According to the passage on works attributed to Vincenzo Danti, in what year were the two statues commissioned by Cardinal Ascanio della Corgna destroyed?

====== SOURCE EXTRACT

Cardinal Ascanio della Corgna commissioned two statues, one of which portrayed St Andrew, from Vincenzo Danti for his family chapel, the Cappella di Sant’ Andrea, in San Francesco al Prato.  They were destroyed in 1737.

Altare della Pentecoste (1554-5)

Gugliemo Pontano, whose monument in San Domenico is described below, commissioned this altar in the church, which was completed after his death.  Its design is attributed to Vincenzo Danti. 





Monument to Gugliemo Pontano (ca. 1555)

Gugliemo Pontano (1478-1555) was a celebrated jurist and professor who lived and worked in a house near Sant’ Ercolano (see Walk IV).   He had acted as an ambassador to the court of Pope Clement VII.  His monument was recorded in 1597 in the left transept of San Domenico (above the door to the sacristy) and attributed to Vicenzo Danti.   It is now in the opposite transept.

The fine terracotta reclining figure of the deceased on the sarcophagus is extraordinarily animated.  It was probably originally covered in white stucco so that it seemed to be made of marble.

============
====== SUPPLIED INFORMATION

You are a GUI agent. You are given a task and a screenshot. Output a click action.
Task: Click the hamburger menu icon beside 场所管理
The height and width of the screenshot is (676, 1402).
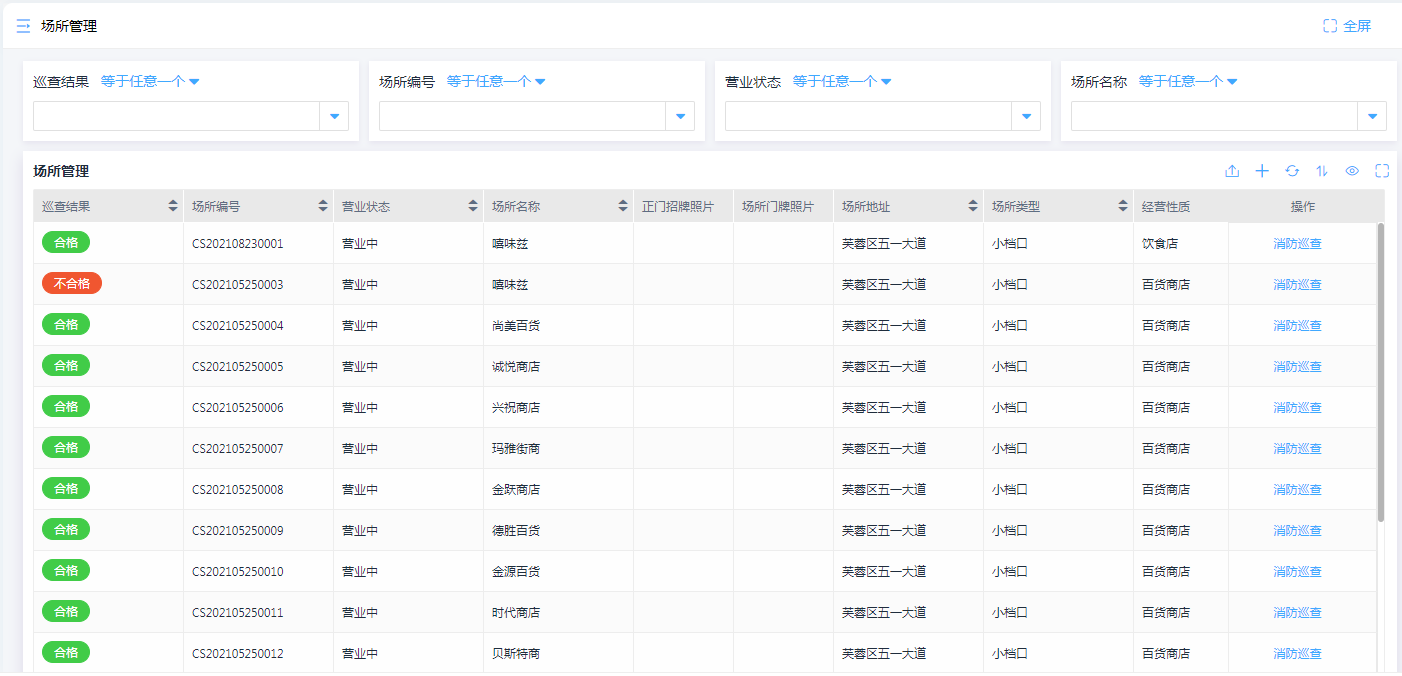coord(23,26)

============

• _RESPONSE TO THIS EXERCISE_: 1737